• 著者: Motzer RJ, Banchereau R, Hamidi H, Powles T, McDermott D, Atkins MB, et al. (Huseni MA, Rini B)
  • Corresponding author: Robert J. Motzer (motzerr@mskcc.org), Mahrukh A. Huseni (huseni.mahrukh@gene.com)
  • 雑誌: Cancer Cell
  • 発行年: 2020
  • Epub日: 2020-11-05
  • Article種別: Original Article
  • PMID: 33157048

背景

腎細胞癌 (RCC) は、2018年に世界で40万人以上が診断され、約17.5万人が死亡した悪性腫瘍であり Bray et al. CACancerJClin 2018、約25%の患者が初診時に転移性疾患として発症する。淡明細胞型 (ccRCC) がRCCの75%を占め、その病態生理の根底にはVHL遺伝子の機能喪失によるHIFの異常な蓄積と血管新生プログラムの活性化があることが知られている。このため、VEGF経路阻害薬であるスニチニブや、免疫チェックポイント阻害薬 (ICI) であるニボルマブ+イピリムマブ、あるいはアテゾリズマブ+ベバシズマブなどの併用療法が進行RCCの標準治療として確立されている。しかし、これらの治療法は全ての患者に有効ではなく、個々の腫瘍の分子的特性に基づいた治療選択の根拠はこれまで十分に確立されていなかった点が課題として残されている。

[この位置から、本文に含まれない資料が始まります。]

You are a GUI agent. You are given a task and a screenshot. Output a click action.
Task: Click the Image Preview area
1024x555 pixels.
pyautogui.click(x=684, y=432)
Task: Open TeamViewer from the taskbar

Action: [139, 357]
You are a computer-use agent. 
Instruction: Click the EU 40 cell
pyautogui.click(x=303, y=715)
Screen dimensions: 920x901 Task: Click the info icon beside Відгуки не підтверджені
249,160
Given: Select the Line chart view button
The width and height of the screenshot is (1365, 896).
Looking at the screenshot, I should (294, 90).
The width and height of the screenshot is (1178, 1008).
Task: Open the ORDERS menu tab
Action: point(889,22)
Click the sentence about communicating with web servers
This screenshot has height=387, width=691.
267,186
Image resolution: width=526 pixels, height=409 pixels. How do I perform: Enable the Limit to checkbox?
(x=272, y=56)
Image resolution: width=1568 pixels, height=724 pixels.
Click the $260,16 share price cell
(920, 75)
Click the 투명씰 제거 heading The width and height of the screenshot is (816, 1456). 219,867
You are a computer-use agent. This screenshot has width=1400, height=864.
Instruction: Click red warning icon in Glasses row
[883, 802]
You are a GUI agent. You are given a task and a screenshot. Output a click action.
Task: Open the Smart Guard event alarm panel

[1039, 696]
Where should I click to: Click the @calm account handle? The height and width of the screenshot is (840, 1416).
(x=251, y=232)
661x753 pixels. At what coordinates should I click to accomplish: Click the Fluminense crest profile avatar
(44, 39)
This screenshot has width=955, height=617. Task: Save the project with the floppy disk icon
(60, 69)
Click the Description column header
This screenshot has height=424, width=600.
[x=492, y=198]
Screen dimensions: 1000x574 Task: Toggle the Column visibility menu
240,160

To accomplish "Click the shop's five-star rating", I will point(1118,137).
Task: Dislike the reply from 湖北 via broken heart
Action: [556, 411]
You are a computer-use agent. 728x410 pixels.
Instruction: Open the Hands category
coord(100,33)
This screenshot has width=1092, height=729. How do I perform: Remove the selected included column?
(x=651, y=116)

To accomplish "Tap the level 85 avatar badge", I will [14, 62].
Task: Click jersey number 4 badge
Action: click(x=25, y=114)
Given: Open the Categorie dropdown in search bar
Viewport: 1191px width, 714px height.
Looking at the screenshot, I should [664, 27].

IMmotion151試験は、アテゾリズマブ (抗PD-L1抗体) とベバシズマブ (抗VEGF抗体) の併用療法とスニチニブ単独療法を比較した第III相無作為化試験であり、合計915例の患者が登録された。この試験の事前設定バイオマーカー解析では、IMmotion150第II相試験で提唱されたAngiogenesisおよびT-effector遺伝子発現シグネチャーが治療効果予測に有用であることが示唆されていた McDermott et al. NatMed 2018。しかし、これらのシグネチャーのみではRCCの複雑な生物学的異質性を完全に捉えるには不十分であり、より包括的かつ精緻な分子サブタイピングが必要とされていた。先行研究では、RCCの免疫細胞浸潤と予後との関連が報告されているが Rooney et al. Cell 2015、大規模なコホートにおける治療反応性との直接的な関連は未解明であった。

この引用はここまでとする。